Problem 3: Find a basis for the eigenspace corresponding to $\lambda=-5$ of $A=\begin{bmatrix}-4&1&1\\2&-3&2\\3&3&-2\end{bmatrix}$.

Solution: It is enough to find a basis for the solution set of $(A-\lambda I)\mathbf{x}=\mathbf{0}$. By row reduction, we obtain $$\begin{bmatrix}1&1&1\\2&2&2\\3&3&3\end{bmatrix}\sim \begin{bmatrix}1&1&1\\0&0&0\\0&0&0\end{bmatrix}.$$ Therefore the parametric vector form of the solutions is $\begin{bmatrix}x_1\\x_2\\x_3\end{bmatrix}=\begin{bmatrix}-1\\1\\0\end{bmatrix}x_2+\begin{bmatrix}-1\\0\\1\end{bmatrix}x_3$. In other words, a basis can be $\begin{bmatrix}-1\\1\\0\end{bmatrix}, \begin{bmatrix}-1\\0\\1\end{bmatrix}.$

Problem 4: If $A^2$ is the zero matrix, then the only eigenvalue of $A$ is $0$.

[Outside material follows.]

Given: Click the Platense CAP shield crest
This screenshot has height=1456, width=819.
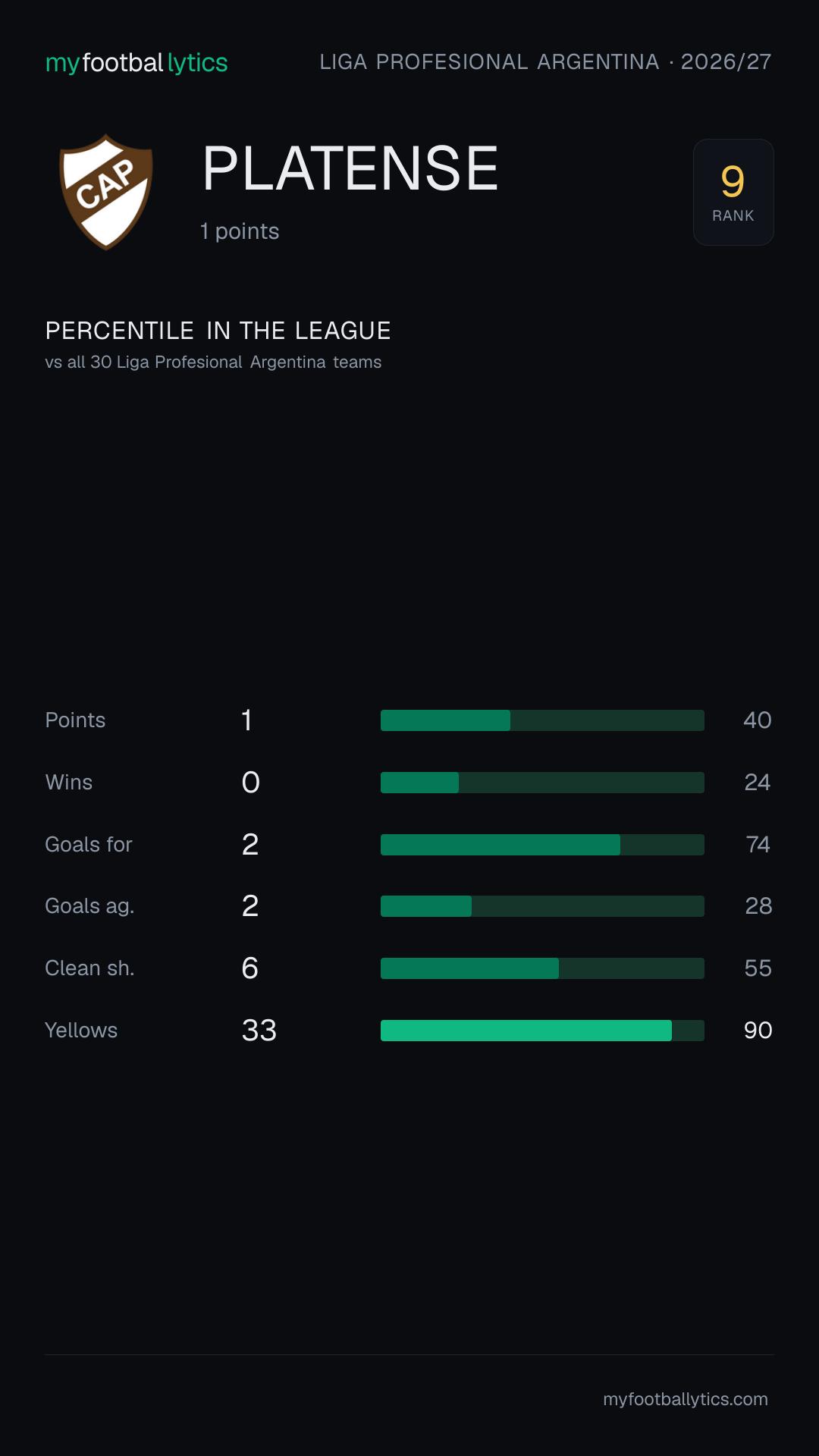Looking at the screenshot, I should pyautogui.click(x=106, y=192).
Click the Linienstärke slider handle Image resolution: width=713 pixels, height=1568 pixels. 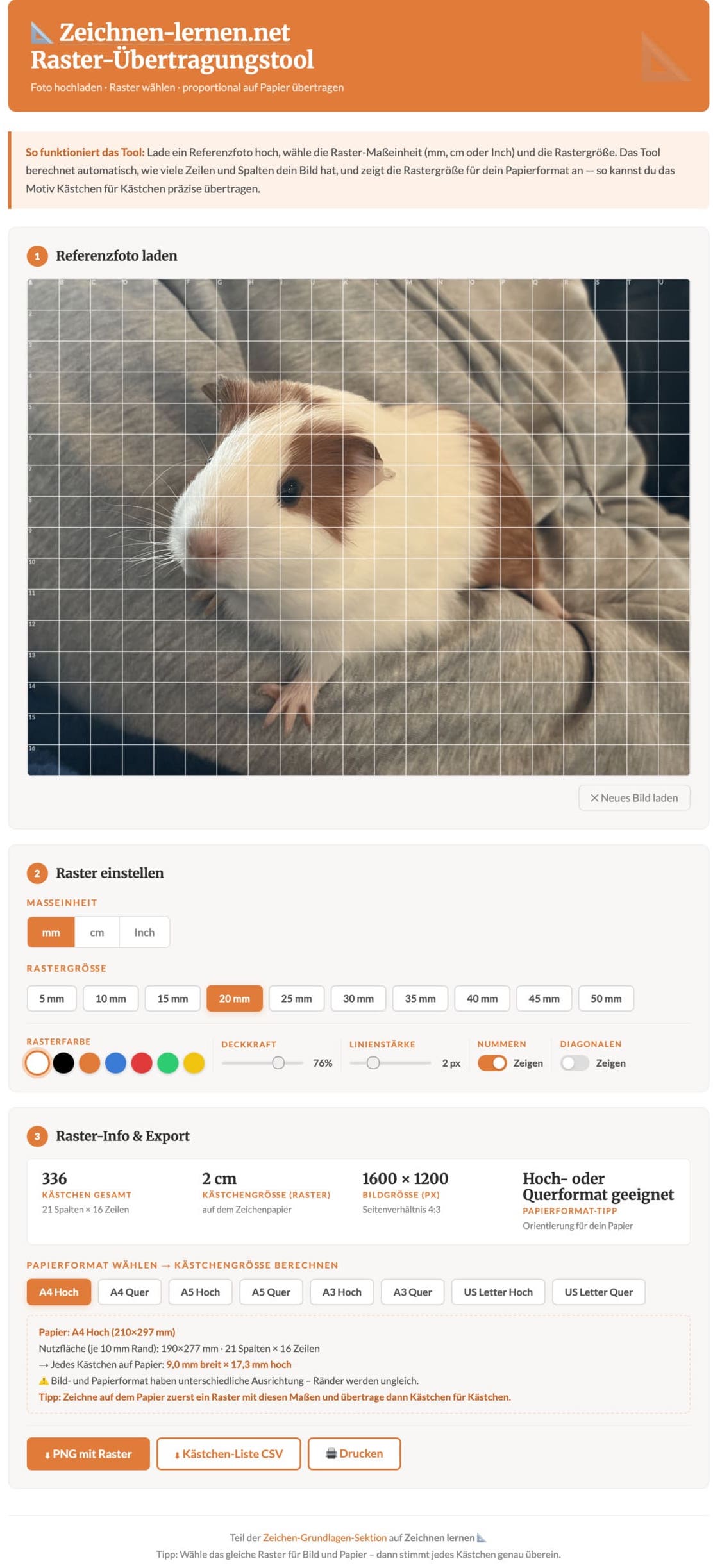(373, 1063)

Solution: Suppose $\lambda$ is an eigenvalue of $A$ and $\mathbf{x}\neq \mathbf{0}$ that satisfies $A\mathbf{x}=\lambda\mathbf{x}$. Now we have $\mathbf{0}=A^2\mathbf{x}=A(A\mathbf{x})=A(\lambda\mathbf{x})=\lambda(A\mathbf{x})=\lambda(\lambda\mathbf{x})=\lambda^2\mathbf{x}$. Since $\mathbf{x}\neq 0$, $\lambda^2=0$, which implies $\lambda=0$.

Problem 5: Find the characteristic equation of $\begin{bmatrix}4&0&-1\\0&4&-1\\1&0&2\end{bmatrix}$.

Solution: The characteristic polynomial is $\mathrm{det}\left(\lambda I - A\right)$, which is equal to \begin{aligned}\begin{vmatrix}\lambda-4 & 0 & 1 \\ 0 & \lambda-4 & 1 \\ -1 & 0 & \lambda-2\end{vmatrix} &=(\lambda-4)\begin{vmatrix}\lambda-4 & 1 \\ 0 & \lambda - 2\end{vmatrix}+\begin{vmatrix}0 & \lambda-4 \\ -1 & 0\end{vmatrix}\\&=(\lambda-4)(\lambda-4)(\lambda-2)+(\lambda-4)\\&=(\lambda-4)(\lambda-3)^2.\end{aligned} Therefore, the characteristic equation is $(\lambda-4)(\lambda-3)^2=0$.